VI. Other Pretrial Orders
Plaintiff attempts to challenge other pretrial rulings or orders of the trial court. The challenges are without merit.
Plaintiff appears to challenge an extension of time, granted to the Kings, to respond to the original complaint. The Kings requested an extension to enable them to determine whether any insurance potentially covered their defense and to obtain counsel. The order on that request is not included in the record.
Plaintiff asserts the trial court did not follow the correct procedure in granting an extension. Section 1054 authorizes the trial court to grant an extension of time to respond to a complaint; plaintiff has not discussed that provision or specified any way in which the trial court failed to follow its procedures.
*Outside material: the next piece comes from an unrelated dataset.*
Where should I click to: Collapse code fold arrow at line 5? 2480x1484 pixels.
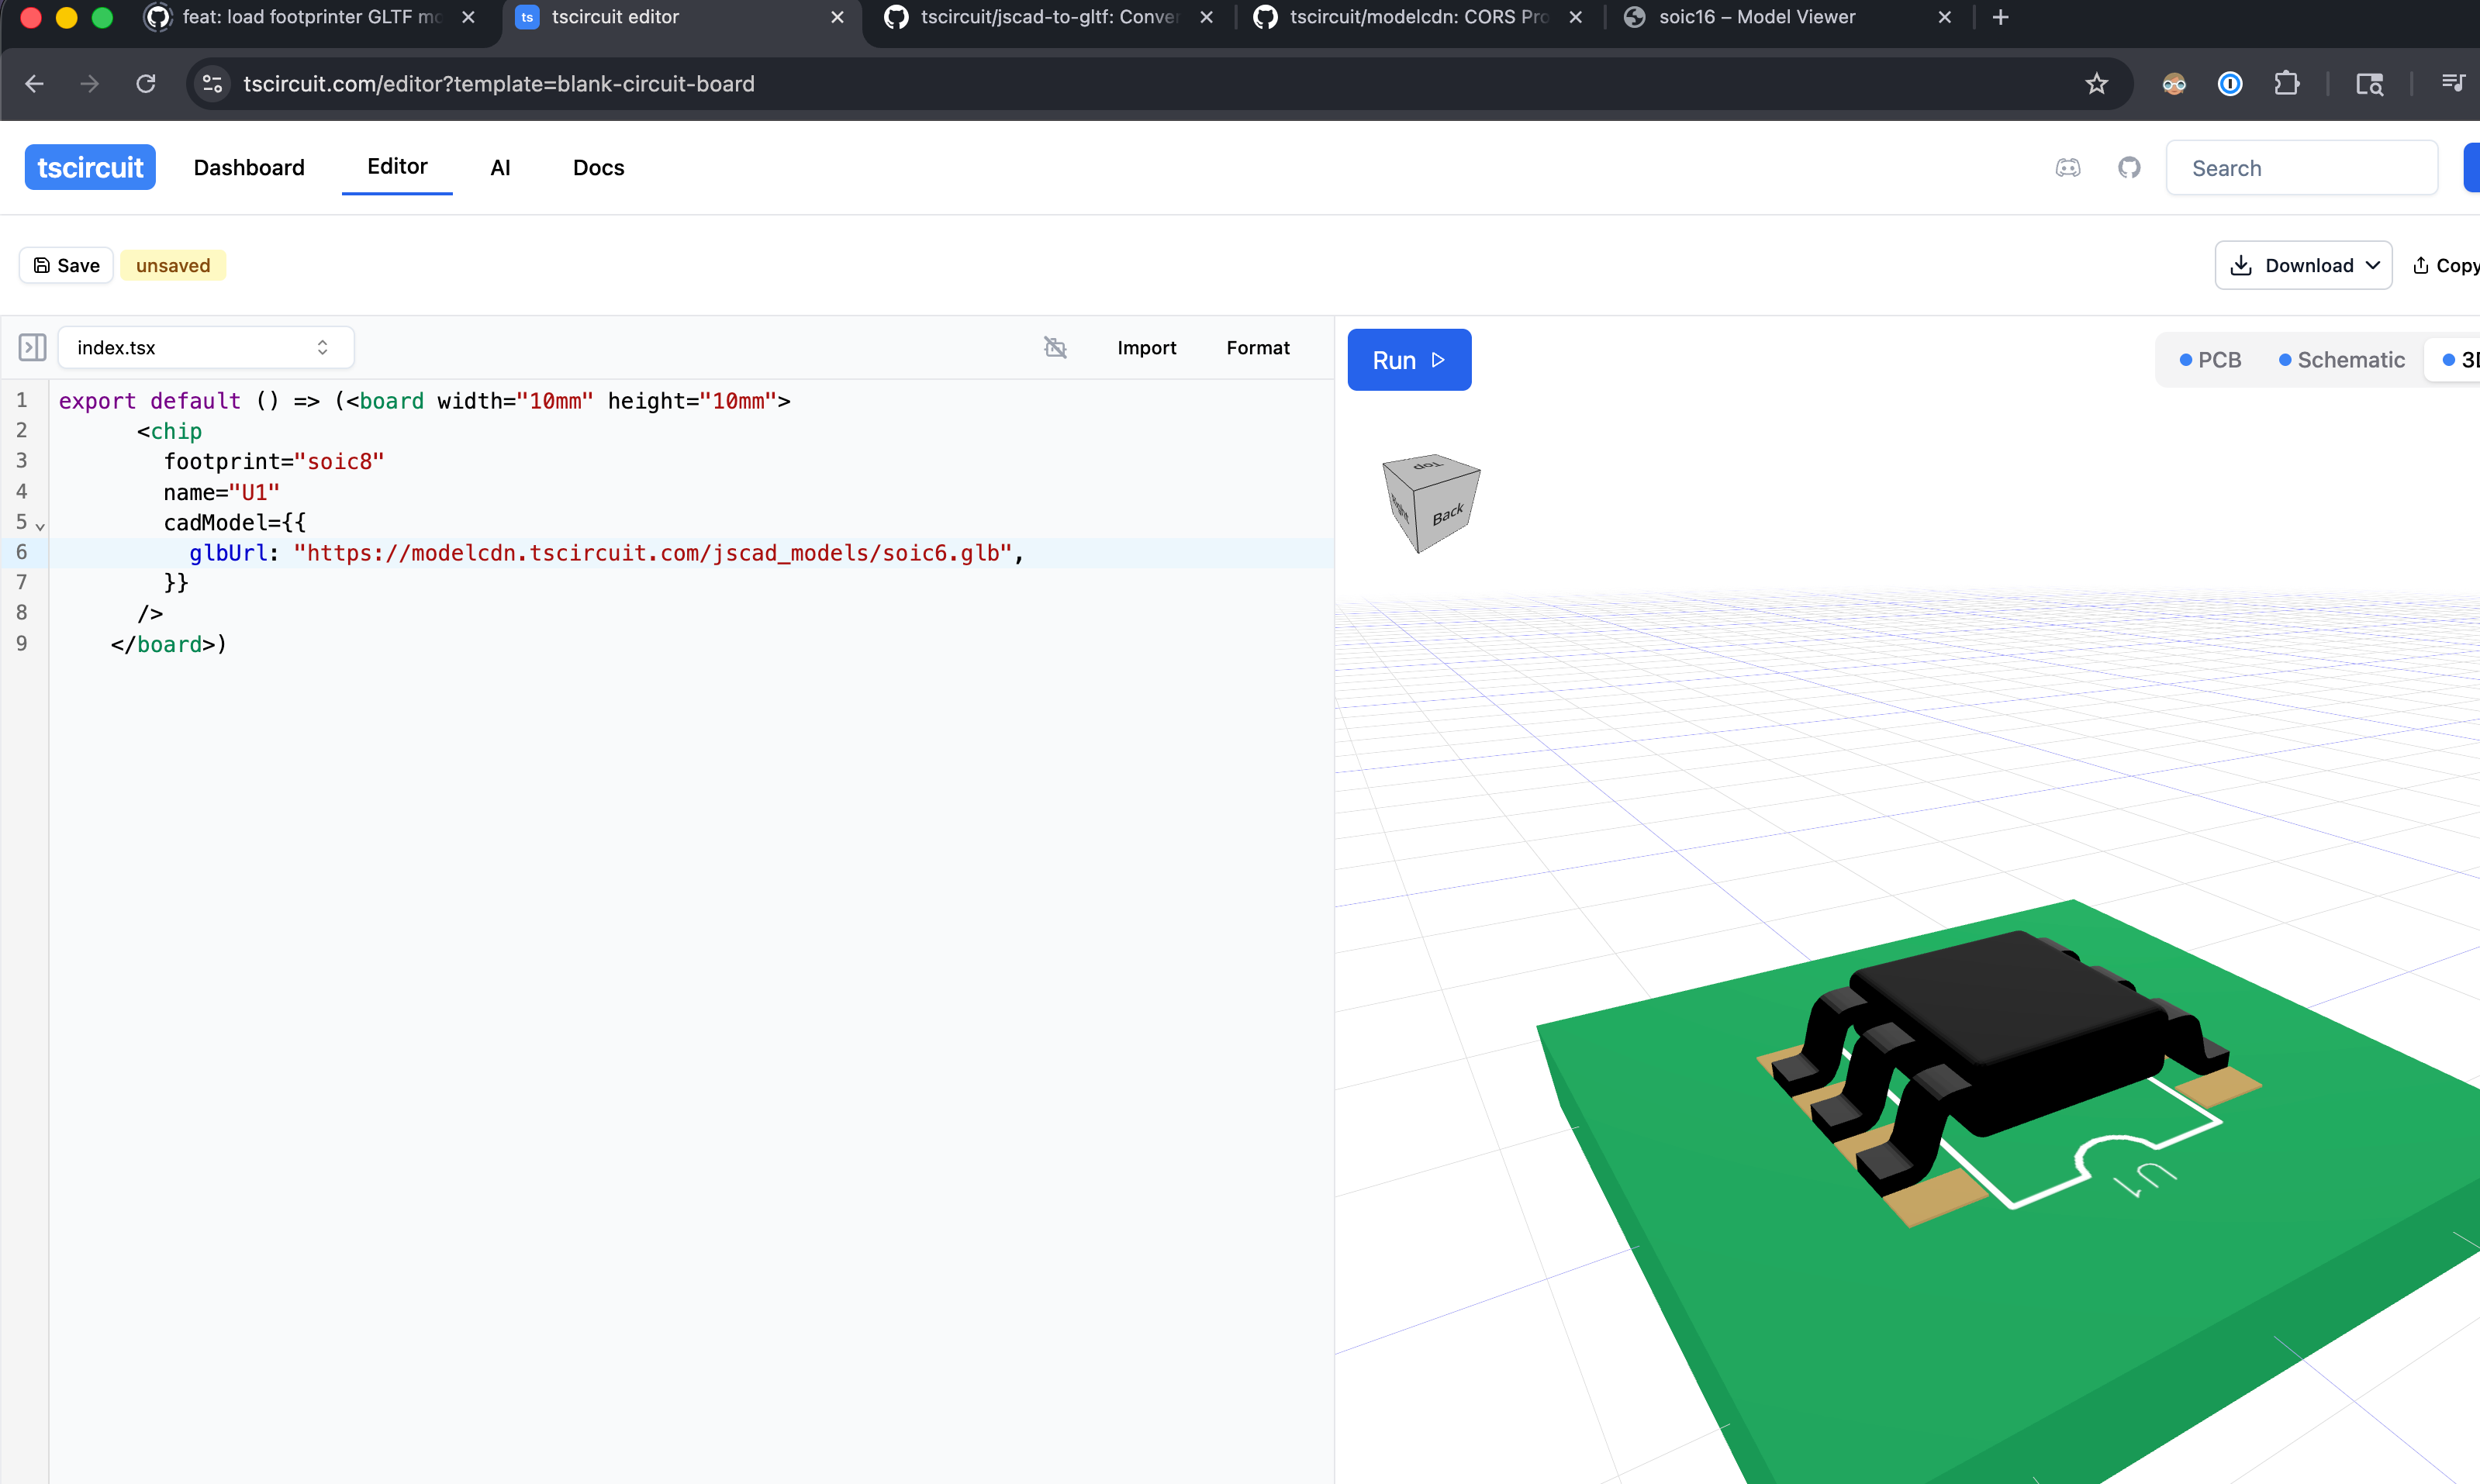(40, 525)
Additionally, even if the trial court failed to follow the proper procedure, plaintiff has not demonstrated that any such error was prejudicial, i.e., that “it appears ‘reasonably probable that a result more favorable to [plaintiff] would have been reached in the absence of the error.’ ” (Yield Dynamics, supra, 154 Cal.App.4th at p. 557.)
Plaintiff attempts to challenge the denial of his motion for reconsideration of the order granting the Kings an extension of time to respond to the original complaint. He has not, however, specified what error the trial court purportedly committed in denying that motion. The appellant must raise claims of reversible error and present argument and authority on each point made. (Sade C., supra, 13 Cal.4th at p. 994.) “ ‘The appellate court is not required to search the record on its own seeking error.’ ” (Nwosu v. Uba (2004) 122 Cal.App.4th 1229, 1246.) Plaintiff has not established any prejudicial error in the order on his motion for reconsideration.
Plaintiff appears to challenge the trial court’s order on defendants’ motion to quash plaintiff’s subpoenas and for issuance of a protective order. He seems to argue the trial court found service of his opposition to the motion defective, and refused to allow him to show certified mail receipts to prove proper service. The minute order states: “The Court notes service of the Opposition was defective. . . . The plaintiff also filed a Sur Reply. In the interest of justice the court considered both but in the future the court will not consider pleadings not filed in compliance with code.” Accordingly, even if service of the opposition was not defective, as the court stated, plaintiff has not demonstrated prejudicial error because the trial court nonetheless considered the opposition in making its decision.
Finally, plaintiff challenges the rulings on defendants’ demurrer to and motion to strike portions of the original complaint, and the demurrer to and motion to strike portions of the first amended complaint. If a plaintiff amends his complaint, however, the new complaint supersedes the prior pleading and the plaintiff waives any error in the ruling sustaining the demurrer to the prior pleading. (Sheehy v. Roman Catholic Archbishop (1942) 49 Cal.App.2d 537, 540–541.) Plaintiff elected to amend his complaint, and the second amended complaint superseded all prior complaints. Plaintiff is therefore barred from contending on appeal that the demurrers to the earlier complaints were sustained in error.
DISPOSITION
The judgment is affirmed. Defendants are entitled to their costs on appeal.



HILL, P.J.
WE CONCUR:



GOMES, J.



SMITH, J.




Description Plaintiff appealed after the trial court sustained defendants’ demurrer to his second amended complaint without leave to amend and dismissed his action. Plaintiff challenges the ruling on the demurrer and various other prejudgment orders. We conclude the demurrer was properly sustained, plaintiff has not demonstrated the trial court abused its discretion by denying him leave to amend again, and plaintiff has not established any error in the other orders. Accordingly, we affirm the judgment.